Plot relationship of counts and cells per dataset and cell-type
for col in ["dataset", "cell_type_coarse", "condition"]:
dc.plot_psbulk_samples(pdata, groupby=col, figsize=(3, 3))
Remove samples with less than 10 cells or less than 1000 counts
pdata = pdata[(pdata.obs["psbulk_n_cells"] >= 10) & (pdata.obs["psbulk_counts"] >= 1000)]
5. Split pseudobulk by cell-type#
For the following steps, we treat each cell-type separately, therefore we split the pseudobulk object into a dictionary of objects per cell-type.
Define list of cell-types
cell_types = pdata.obs["cell_type_coarse"].unique()
Generate per-cell-type dictionary
pdata_by_cell_type = {}
for ct in cell_types:
pb = pdata[pdata.obs["cell_type_coarse"] == ct, :].copy()
if pb.obs["condition"].nunique() <= 1:
print(f"Cell type {ct} does not have samples in all groups")
else:
pdata_by_cell_type[ct] = pb
Cell type pDC does not have samples in all groups
6. Filter genes#
Here, we filter noisy genes with a low expression value. We remove genes that do not have a certain number of total counts (min_total_count
) and have a minimum number of counts in at least \(n\) samples, where \(n\) equals to the number of samples
in the smallest group (or less, if there is a sufficient number of samples).
This needs to be done for each cell-type individually since each cell-type may express different sets of genes.
See also
filterByExpr
in edgeR.
Inspect, for a given cell-type, the number of genes that the thresholds (here for Epithelial cells):
dc.plot_filter_by_expr(
pdata_by_cell_type["Epithelial cell"],
group="condition",
min_count=10,
min_total_count=15,
)
Apply filter genes for all cell-types. Here, we apply the same (default) filter to all cell-types.
for tmp_pdata in pdata_by_cell_type.values():
dc.filter_by_expr(
tmp_pdata,
group="condition",
min_count=10,
min_total_count=15,
)
7. Run DESeq#
Inspect the help page of the DESeq2 script
!{deseq_script_path} --help
There were 17 warnings (use warnings() to see them)
?25h?25h?25h?25h?25h?25h?25h?25h?25h?25h?25h?25h?25h?25husage: deseq2.R [--] [--help] [--save_workspace] [--opts OPTS]
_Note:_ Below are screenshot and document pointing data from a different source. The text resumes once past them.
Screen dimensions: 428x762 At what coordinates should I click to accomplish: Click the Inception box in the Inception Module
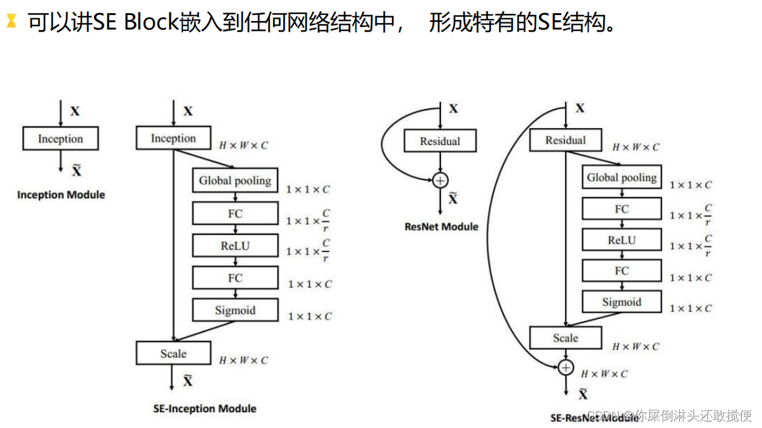[x=60, y=139]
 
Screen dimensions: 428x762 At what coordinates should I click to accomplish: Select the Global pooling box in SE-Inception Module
[x=235, y=181]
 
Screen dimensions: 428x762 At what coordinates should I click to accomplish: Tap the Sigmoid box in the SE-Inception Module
[x=235, y=310]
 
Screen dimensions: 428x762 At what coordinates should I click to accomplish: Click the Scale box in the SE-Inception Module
[x=173, y=353]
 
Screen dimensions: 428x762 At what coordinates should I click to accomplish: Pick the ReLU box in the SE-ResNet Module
[x=622, y=240]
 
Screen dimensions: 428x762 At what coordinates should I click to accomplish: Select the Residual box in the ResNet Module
[x=440, y=141]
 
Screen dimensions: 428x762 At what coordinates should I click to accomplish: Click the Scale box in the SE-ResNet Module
[x=565, y=338]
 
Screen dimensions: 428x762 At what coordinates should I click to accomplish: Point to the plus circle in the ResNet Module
[x=440, y=179]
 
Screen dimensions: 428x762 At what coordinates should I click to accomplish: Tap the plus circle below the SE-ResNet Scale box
[x=565, y=367]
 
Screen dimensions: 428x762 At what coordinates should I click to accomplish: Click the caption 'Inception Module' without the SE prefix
[x=61, y=195]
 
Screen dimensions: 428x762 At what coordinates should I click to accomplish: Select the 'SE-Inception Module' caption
[x=204, y=408]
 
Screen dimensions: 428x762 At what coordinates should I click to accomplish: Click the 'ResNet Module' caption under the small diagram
[x=441, y=227]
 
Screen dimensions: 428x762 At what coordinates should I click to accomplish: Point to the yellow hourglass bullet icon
[x=11, y=22]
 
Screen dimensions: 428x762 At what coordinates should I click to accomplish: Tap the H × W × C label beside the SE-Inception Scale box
[x=243, y=360]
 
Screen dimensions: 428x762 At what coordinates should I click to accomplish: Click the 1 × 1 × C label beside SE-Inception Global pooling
[x=308, y=190]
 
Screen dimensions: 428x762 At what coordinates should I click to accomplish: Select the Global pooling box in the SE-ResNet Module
[x=622, y=177]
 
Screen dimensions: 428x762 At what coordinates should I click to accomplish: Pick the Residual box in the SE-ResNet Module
[x=565, y=140]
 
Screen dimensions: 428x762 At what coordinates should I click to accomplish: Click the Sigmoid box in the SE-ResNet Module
[x=622, y=302]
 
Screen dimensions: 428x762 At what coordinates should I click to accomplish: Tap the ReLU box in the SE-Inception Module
[x=235, y=246]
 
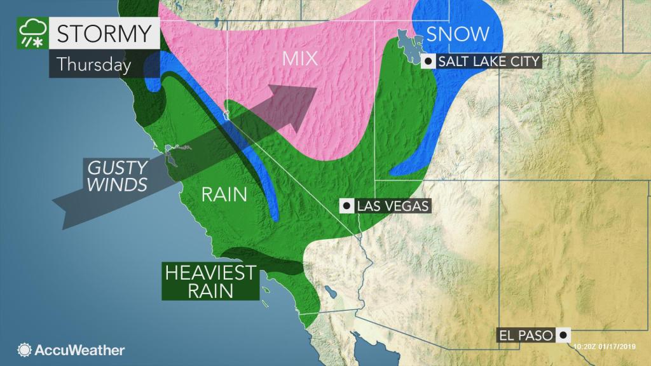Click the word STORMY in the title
104,32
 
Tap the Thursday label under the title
93,65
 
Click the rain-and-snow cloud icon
32,33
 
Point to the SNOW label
458,34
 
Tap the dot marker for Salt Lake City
429,62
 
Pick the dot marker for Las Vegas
347,206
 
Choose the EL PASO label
525,334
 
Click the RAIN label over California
224,194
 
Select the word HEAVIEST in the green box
210,273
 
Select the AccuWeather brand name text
80,350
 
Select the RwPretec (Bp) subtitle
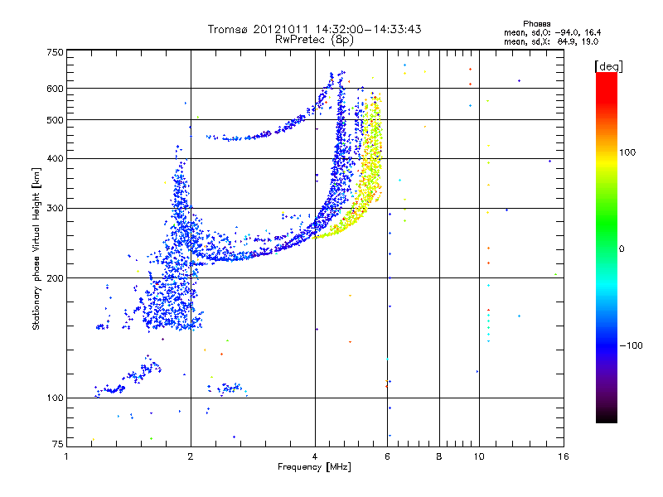coord(314,39)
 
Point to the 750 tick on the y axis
coord(54,51)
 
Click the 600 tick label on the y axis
coord(54,88)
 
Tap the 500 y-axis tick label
coord(54,119)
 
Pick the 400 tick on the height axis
coord(54,158)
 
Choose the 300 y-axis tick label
coord(54,208)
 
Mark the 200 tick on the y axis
coord(54,277)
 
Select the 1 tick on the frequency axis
coord(66,456)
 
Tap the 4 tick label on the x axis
coord(315,456)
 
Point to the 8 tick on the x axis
coord(439,456)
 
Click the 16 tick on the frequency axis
coord(563,456)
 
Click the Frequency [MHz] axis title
coord(314,467)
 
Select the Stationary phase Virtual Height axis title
coord(36,248)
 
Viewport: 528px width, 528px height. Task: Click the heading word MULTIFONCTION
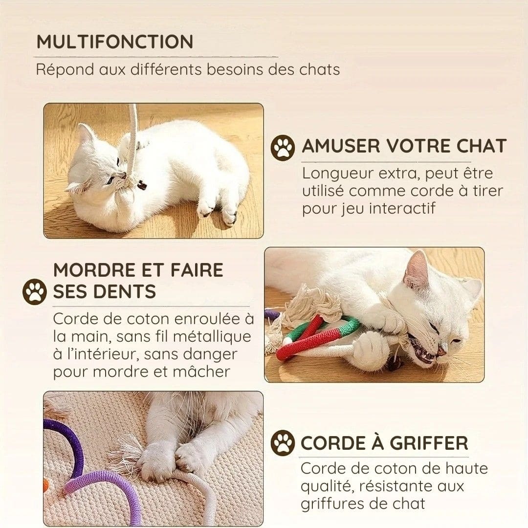point(115,42)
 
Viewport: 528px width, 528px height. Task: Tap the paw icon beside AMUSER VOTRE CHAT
point(283,148)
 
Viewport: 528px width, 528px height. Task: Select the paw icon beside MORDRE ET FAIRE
point(34,291)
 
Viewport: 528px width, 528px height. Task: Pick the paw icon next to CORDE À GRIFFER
point(283,443)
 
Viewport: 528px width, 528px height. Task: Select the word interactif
point(402,208)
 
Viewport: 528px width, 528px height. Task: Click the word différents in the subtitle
point(166,69)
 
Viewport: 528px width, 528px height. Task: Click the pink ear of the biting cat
point(416,267)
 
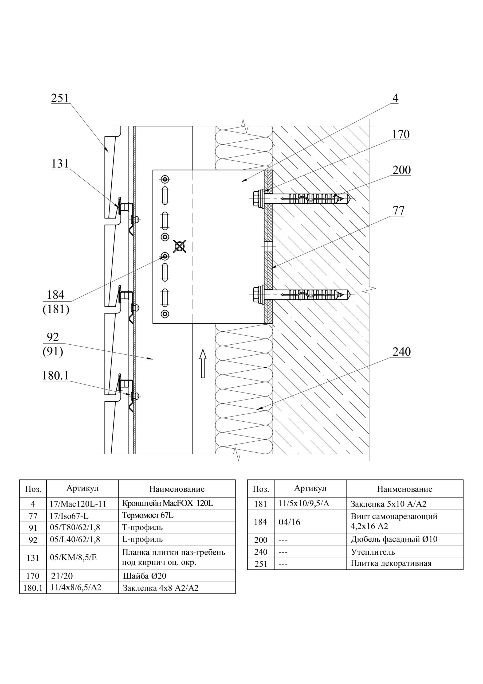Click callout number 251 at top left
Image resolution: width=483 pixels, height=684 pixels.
coord(60,98)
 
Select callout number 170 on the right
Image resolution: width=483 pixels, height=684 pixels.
coord(400,135)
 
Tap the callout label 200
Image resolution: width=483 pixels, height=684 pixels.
coord(401,170)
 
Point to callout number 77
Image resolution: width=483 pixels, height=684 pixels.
coord(398,211)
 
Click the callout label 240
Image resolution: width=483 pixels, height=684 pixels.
coord(401,352)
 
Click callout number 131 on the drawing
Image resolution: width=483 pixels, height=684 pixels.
coord(60,164)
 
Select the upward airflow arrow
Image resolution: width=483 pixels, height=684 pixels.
coord(203,363)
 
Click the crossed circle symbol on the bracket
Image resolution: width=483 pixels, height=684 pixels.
coord(180,246)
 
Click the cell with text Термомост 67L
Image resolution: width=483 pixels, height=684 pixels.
coord(148,515)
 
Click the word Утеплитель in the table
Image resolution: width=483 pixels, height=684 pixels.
coord(372,552)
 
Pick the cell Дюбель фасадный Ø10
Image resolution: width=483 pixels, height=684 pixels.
coord(394,539)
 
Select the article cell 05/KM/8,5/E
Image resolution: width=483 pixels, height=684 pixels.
coord(73,557)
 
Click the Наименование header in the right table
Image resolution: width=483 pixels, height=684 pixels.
coord(405,489)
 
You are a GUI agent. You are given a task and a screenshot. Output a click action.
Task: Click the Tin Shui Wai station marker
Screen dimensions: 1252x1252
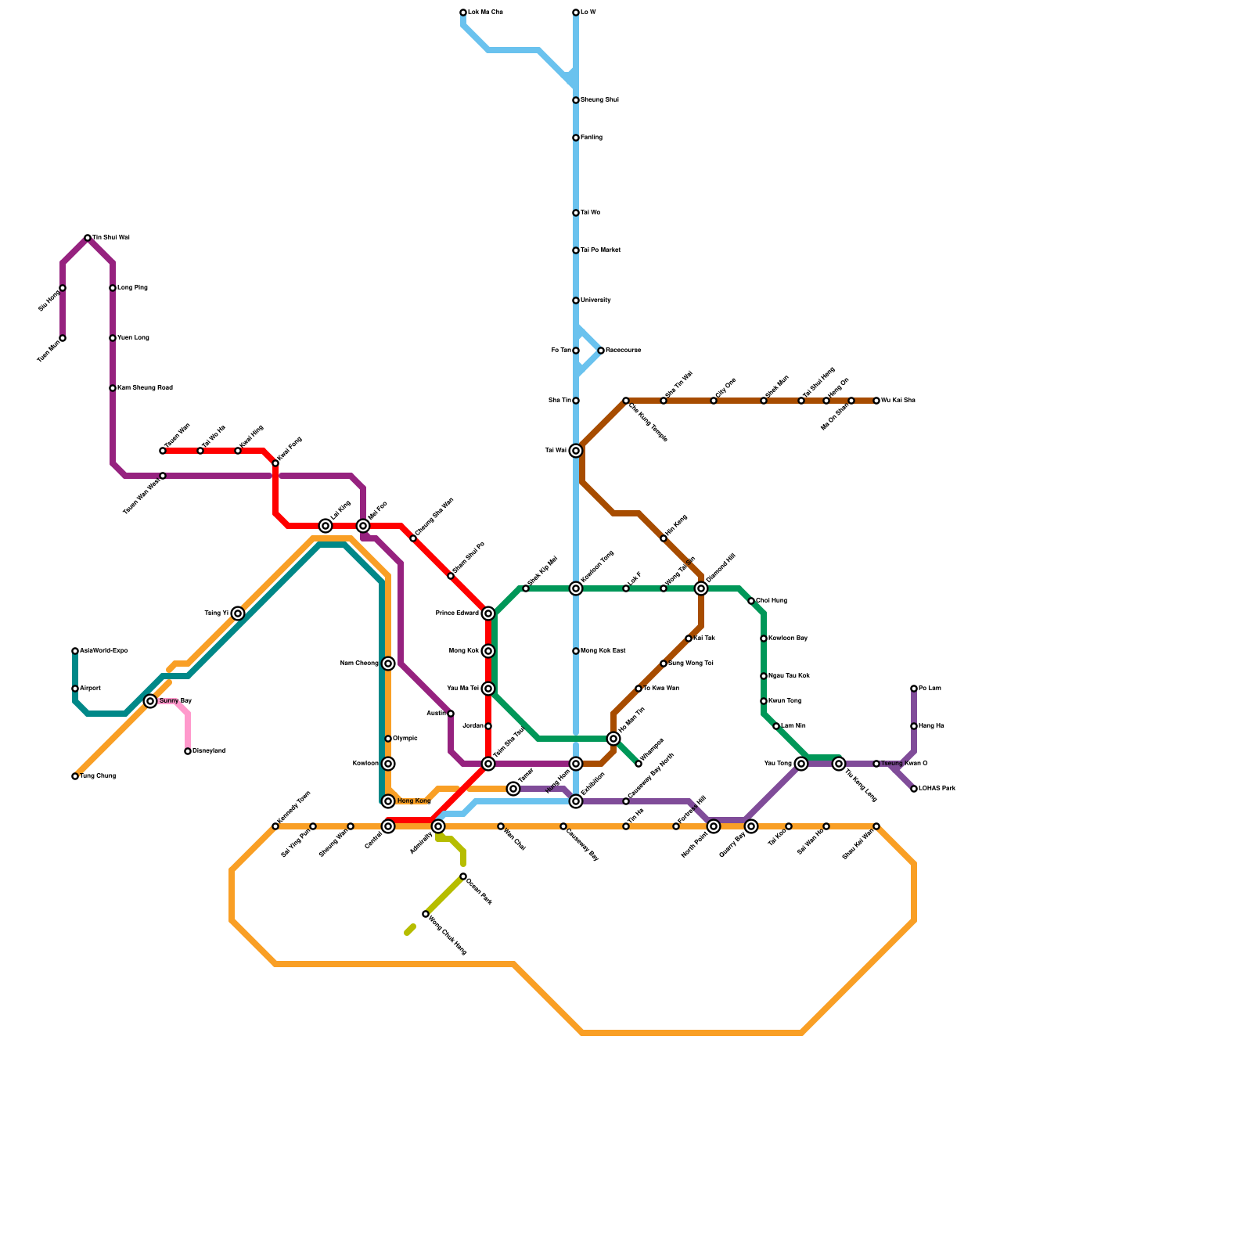(x=88, y=238)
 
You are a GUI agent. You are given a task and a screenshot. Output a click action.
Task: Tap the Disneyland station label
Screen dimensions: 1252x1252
(x=209, y=751)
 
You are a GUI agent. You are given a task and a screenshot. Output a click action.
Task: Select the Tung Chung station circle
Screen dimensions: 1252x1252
(x=75, y=776)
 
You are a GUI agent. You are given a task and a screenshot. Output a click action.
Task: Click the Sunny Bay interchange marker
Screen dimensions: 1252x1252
(x=150, y=701)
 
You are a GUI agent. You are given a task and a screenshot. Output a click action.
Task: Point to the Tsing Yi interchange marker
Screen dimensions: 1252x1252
(x=238, y=613)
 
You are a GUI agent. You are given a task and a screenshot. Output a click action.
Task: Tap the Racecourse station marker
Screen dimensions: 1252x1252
(x=601, y=351)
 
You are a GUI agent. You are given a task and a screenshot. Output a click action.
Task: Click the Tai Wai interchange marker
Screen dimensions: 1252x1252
(x=576, y=451)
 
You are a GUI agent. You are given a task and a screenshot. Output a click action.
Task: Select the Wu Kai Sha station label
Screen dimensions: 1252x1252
(x=898, y=401)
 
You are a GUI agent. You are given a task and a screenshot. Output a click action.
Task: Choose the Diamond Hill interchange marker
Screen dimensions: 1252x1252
(x=701, y=588)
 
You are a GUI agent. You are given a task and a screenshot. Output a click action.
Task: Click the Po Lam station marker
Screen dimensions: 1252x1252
(x=914, y=689)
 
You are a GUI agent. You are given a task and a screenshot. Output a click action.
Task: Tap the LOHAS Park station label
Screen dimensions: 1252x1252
(x=937, y=789)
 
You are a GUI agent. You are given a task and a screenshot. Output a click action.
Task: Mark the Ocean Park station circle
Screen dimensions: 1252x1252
(x=463, y=876)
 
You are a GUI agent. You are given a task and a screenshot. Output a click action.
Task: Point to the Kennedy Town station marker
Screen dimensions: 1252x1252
(x=275, y=826)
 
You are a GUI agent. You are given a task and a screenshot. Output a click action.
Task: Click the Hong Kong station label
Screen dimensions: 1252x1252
(x=414, y=801)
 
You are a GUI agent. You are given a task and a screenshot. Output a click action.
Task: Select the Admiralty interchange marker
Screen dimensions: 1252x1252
(x=438, y=826)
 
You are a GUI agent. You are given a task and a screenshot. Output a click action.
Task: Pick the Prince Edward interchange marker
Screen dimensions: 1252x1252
(x=488, y=613)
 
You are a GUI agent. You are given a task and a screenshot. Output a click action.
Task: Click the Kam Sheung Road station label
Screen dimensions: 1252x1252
(x=145, y=388)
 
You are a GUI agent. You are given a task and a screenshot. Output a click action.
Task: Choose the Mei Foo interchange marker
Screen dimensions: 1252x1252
(x=363, y=526)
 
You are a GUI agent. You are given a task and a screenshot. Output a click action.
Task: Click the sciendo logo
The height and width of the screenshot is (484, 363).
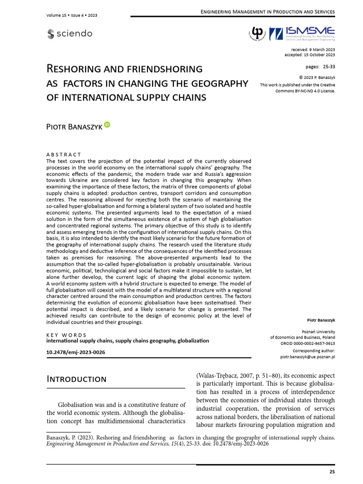pyautogui.click(x=69, y=34)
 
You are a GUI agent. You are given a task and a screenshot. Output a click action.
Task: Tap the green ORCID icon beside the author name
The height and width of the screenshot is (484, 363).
pyautogui.click(x=107, y=124)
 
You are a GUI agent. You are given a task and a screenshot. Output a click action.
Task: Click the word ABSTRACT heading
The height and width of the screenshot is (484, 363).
pyautogui.click(x=63, y=155)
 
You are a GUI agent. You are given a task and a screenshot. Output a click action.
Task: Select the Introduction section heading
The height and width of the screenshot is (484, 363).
pyautogui.click(x=76, y=379)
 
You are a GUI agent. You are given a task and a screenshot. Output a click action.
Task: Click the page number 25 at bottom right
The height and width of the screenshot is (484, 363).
pyautogui.click(x=332, y=472)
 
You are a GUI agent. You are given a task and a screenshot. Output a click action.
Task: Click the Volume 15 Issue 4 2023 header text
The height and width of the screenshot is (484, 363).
pyautogui.click(x=72, y=16)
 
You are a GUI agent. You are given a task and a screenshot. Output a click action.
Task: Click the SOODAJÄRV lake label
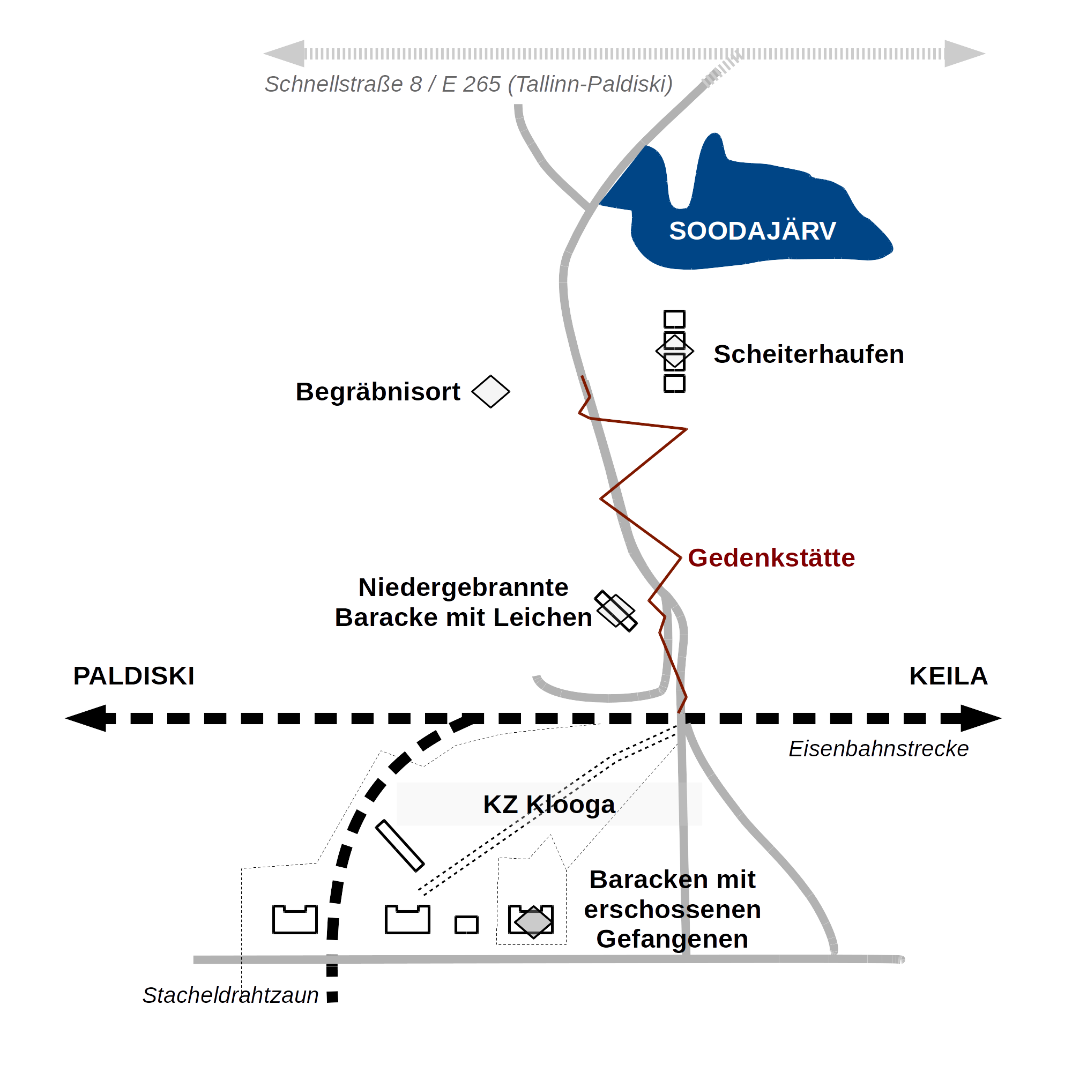pyautogui.click(x=753, y=231)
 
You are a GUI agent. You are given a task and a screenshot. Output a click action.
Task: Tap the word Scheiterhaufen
pyautogui.click(x=808, y=354)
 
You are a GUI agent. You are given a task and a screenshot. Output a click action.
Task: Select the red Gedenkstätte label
pyautogui.click(x=771, y=557)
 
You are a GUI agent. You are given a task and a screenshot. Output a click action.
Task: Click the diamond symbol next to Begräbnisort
pyautogui.click(x=490, y=392)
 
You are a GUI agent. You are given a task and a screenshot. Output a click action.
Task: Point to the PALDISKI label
pyautogui.click(x=133, y=676)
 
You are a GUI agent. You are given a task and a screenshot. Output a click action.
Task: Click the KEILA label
pyautogui.click(x=948, y=676)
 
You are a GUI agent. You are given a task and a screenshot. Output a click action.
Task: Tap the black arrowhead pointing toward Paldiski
pyautogui.click(x=86, y=719)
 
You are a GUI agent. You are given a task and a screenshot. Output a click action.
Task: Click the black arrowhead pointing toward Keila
pyautogui.click(x=981, y=719)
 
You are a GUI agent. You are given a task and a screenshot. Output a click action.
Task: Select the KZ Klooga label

[--resDir RESDIR] [--cond_col COND_COL] [--covariate_formula
COVARIATE_FORMULA] [--prefix PREFIX] [--sample_col SAMPLE_COL]
[--fdr FDR] [--c1 C1] [--c2 C2] [--cpus CPUS] countData colData
Input Differential Expression Analysis
positional arguments:
countData Count matrix
colData Sample annotation matrix
flags:
-h, --help show this help message and exit
--save_workspace Save R workspace
optional arguments:
-x, --opts RDS file containing argument values
-r, --resDir Output result directory [default: ./results]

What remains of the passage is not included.